### TASK
Can you turn the entries from their first line up to and including the line with "pos(455,166)" into a numbered list, skipping blank lines and omitting the pictures?

*****

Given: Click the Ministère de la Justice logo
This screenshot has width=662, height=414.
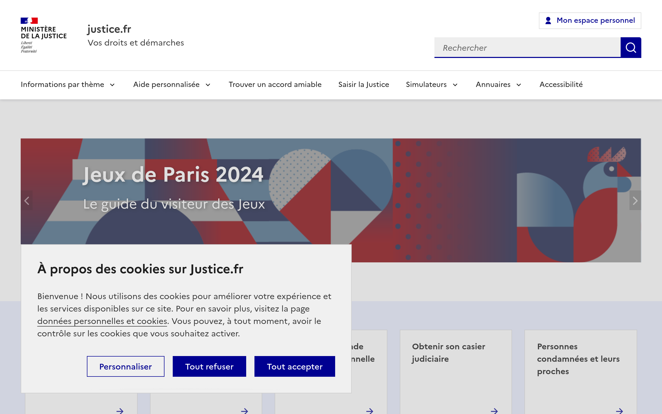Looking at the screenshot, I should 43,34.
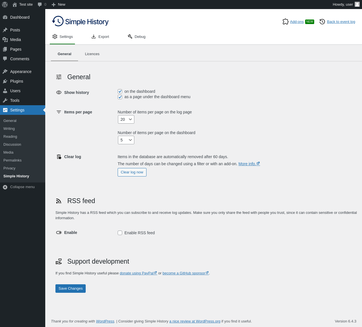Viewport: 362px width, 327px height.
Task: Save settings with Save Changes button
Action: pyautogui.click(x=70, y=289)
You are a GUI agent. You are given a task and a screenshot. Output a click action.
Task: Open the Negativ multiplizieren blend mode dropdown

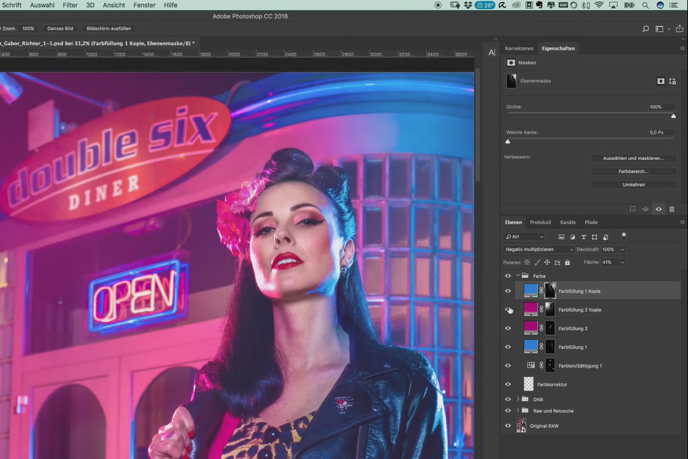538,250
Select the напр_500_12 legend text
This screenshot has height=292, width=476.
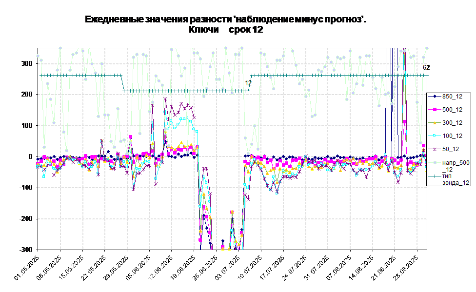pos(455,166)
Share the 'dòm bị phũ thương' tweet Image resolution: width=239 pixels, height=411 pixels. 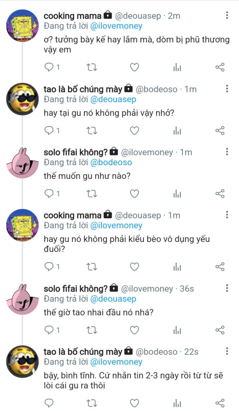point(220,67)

*****

### WRITTEN ANSWER
1. Given: Click the Ministère de la Justice logo
2. This screenshot has width=662, height=414.
3. Looking at the screenshot, I should 43,34.
4. Viewport: 362px width, 327px height.
5. Task: Save settings with Save Changes button
6. Action: pyautogui.click(x=70, y=289)
7. You are a GUI agent. You are given a task and a screenshot. Output a click action.
8. Task: Open the Negativ multiplizieren blend mode dropdown
9. 538,250
10. Select the напр_500_12 legend text
11. This screenshot has height=292, width=476.
12. pos(455,166)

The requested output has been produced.